Every line in the data below that holds "pixels" should be found and copied.

▶ TASK DATA
──────────────────────────────

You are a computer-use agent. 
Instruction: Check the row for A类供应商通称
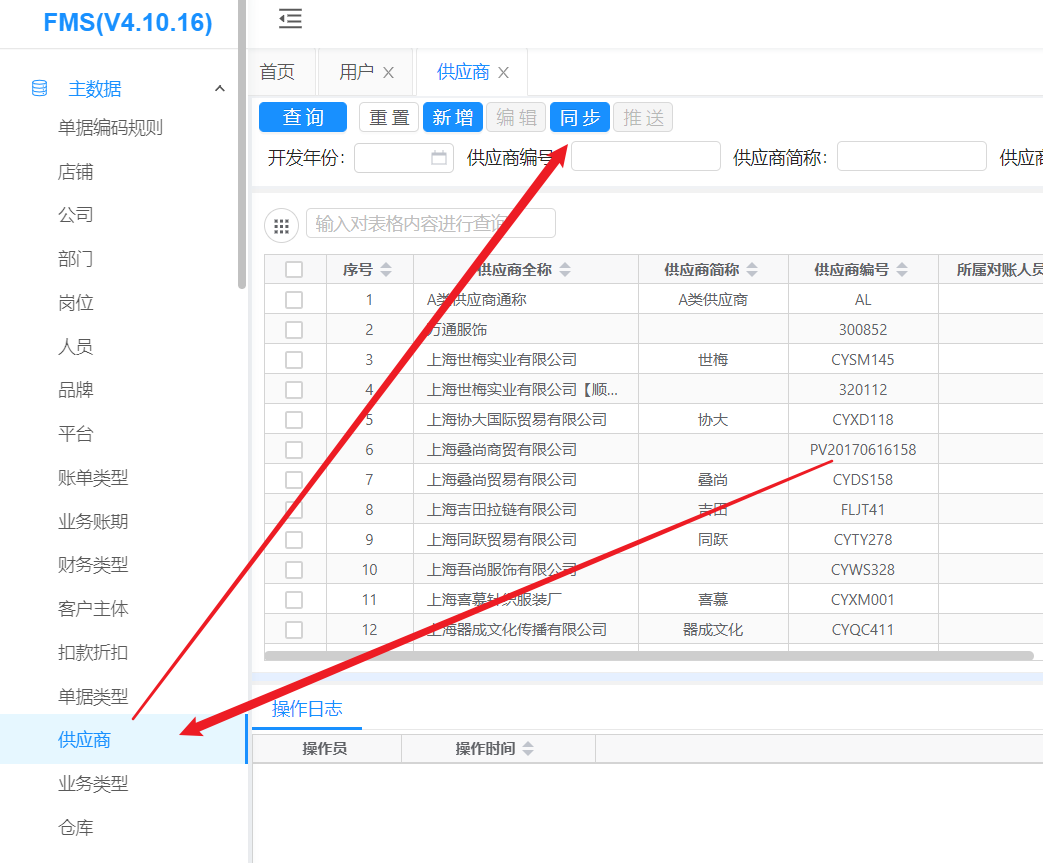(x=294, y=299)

──────────────────────────────

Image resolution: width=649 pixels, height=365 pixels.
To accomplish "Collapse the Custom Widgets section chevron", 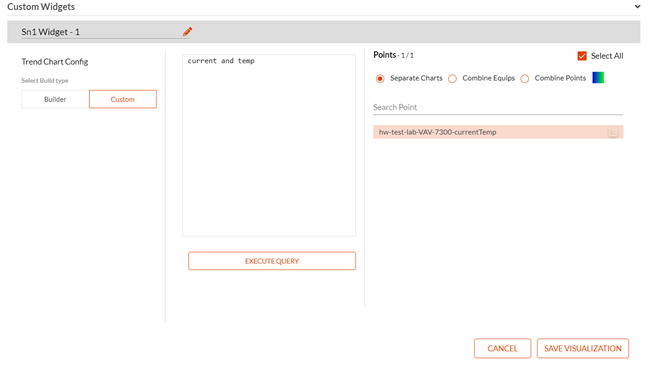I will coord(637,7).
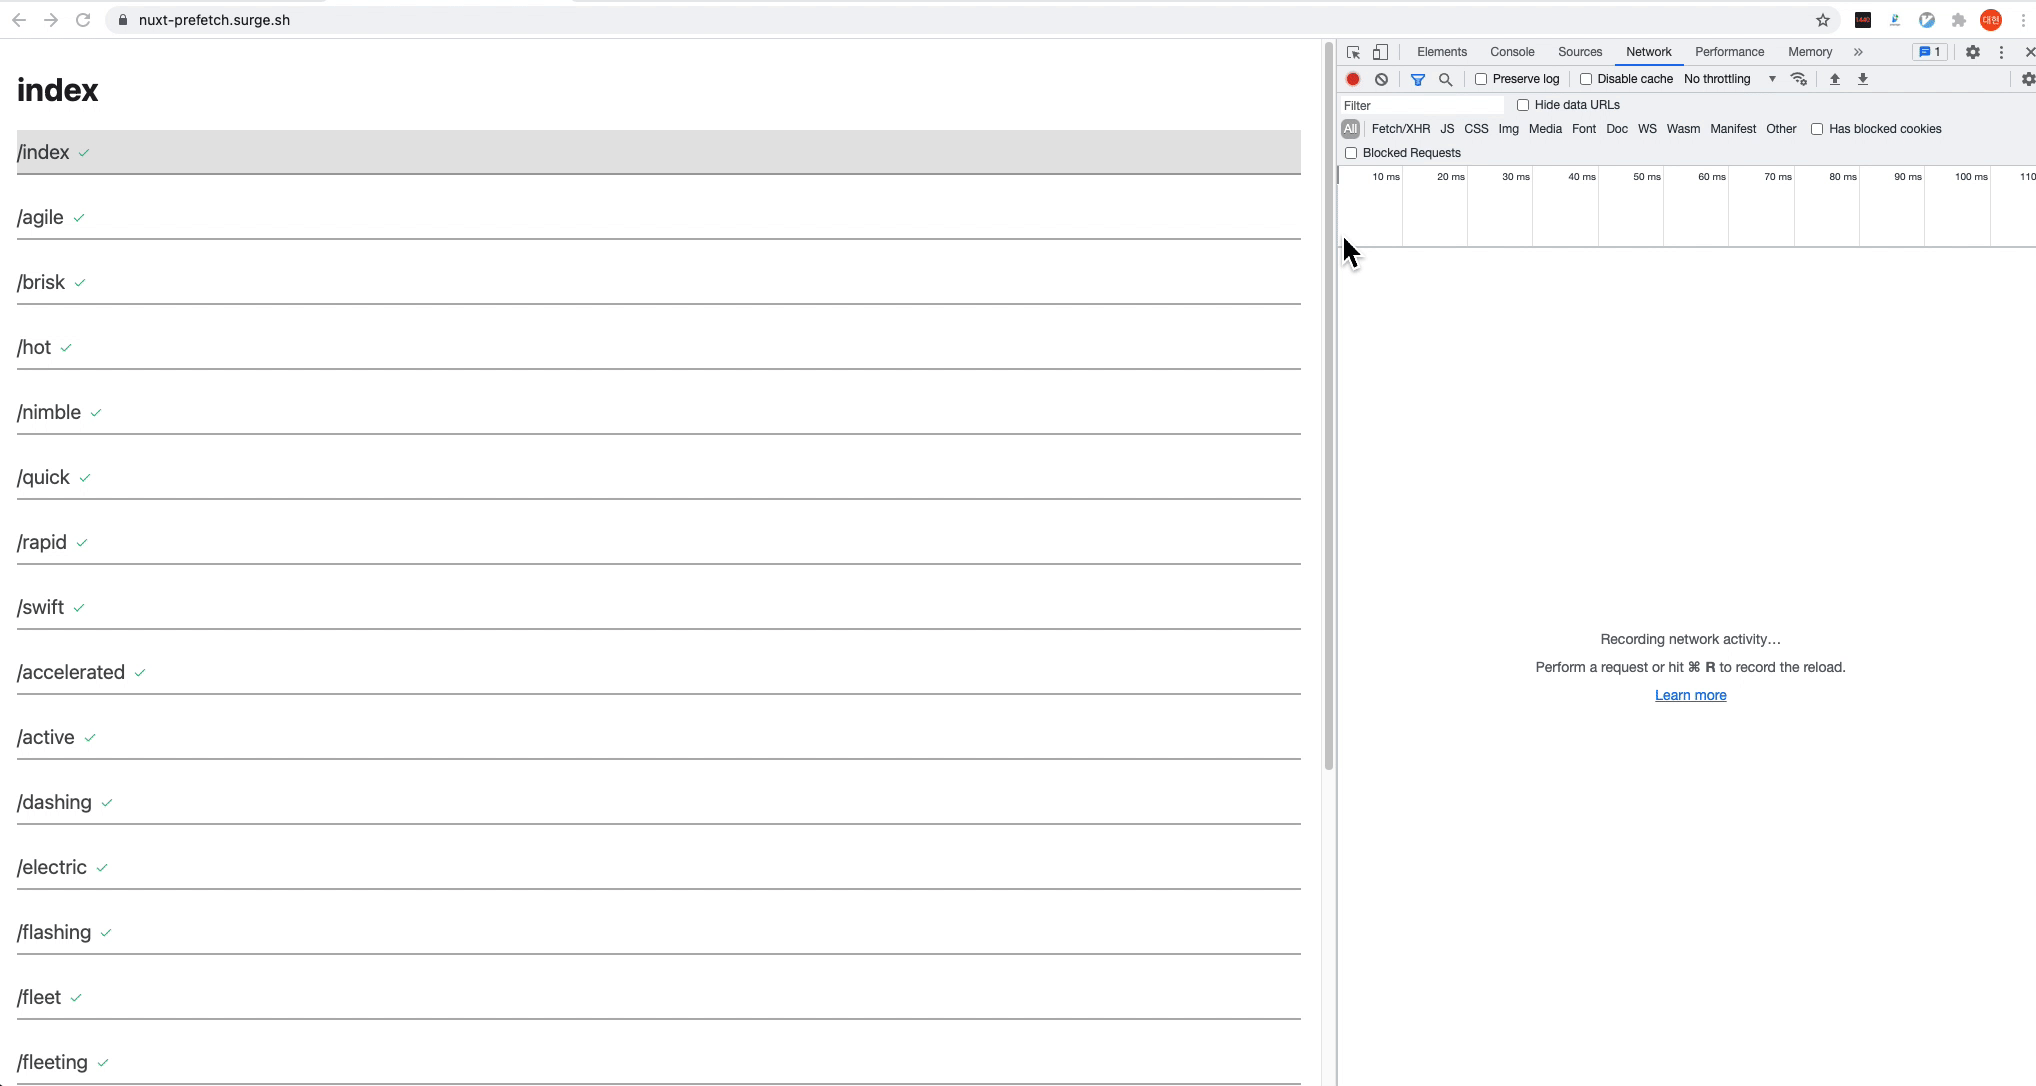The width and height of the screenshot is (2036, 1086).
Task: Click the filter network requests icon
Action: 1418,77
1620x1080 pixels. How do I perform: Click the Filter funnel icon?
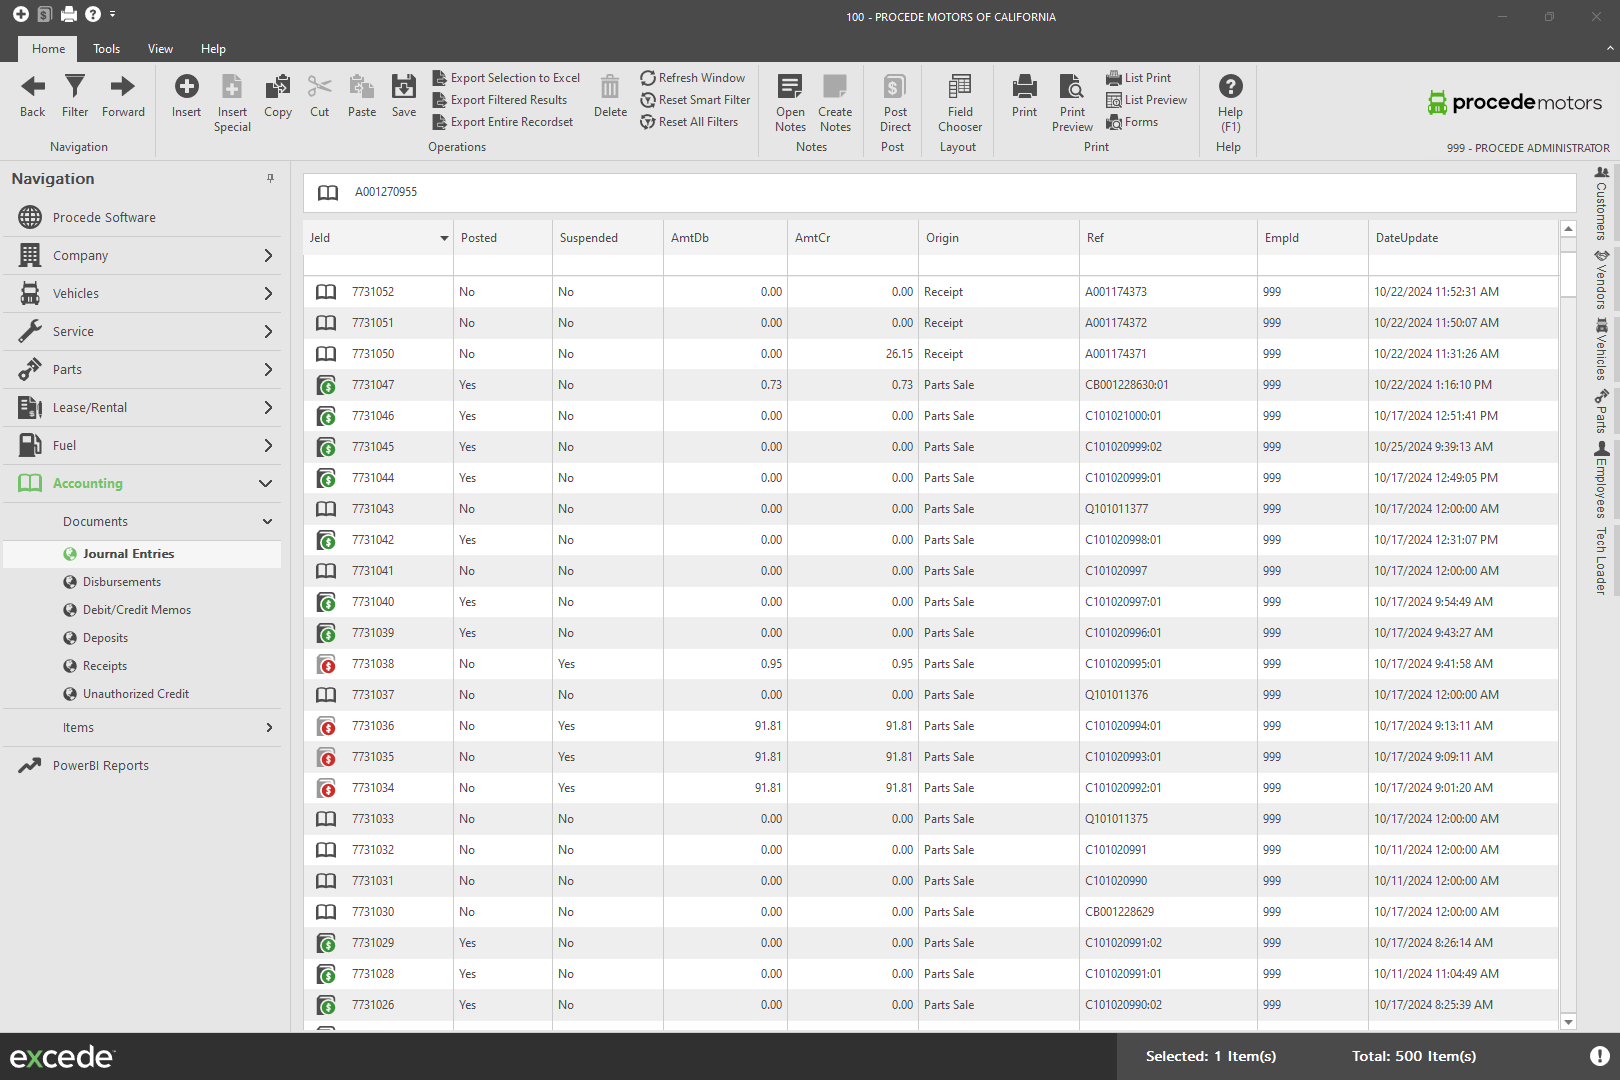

──────────────────────────────

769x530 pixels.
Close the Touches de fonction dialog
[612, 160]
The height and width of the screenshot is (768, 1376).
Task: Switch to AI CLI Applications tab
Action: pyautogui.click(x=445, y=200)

──────────────────────────────

▶ OUTPUT OF THE TASK
Image resolution: width=649 pixels, height=365 pixels.
1620x1080 pixels. How do I perform: Click the Filter funnel icon?
769x530 pixels.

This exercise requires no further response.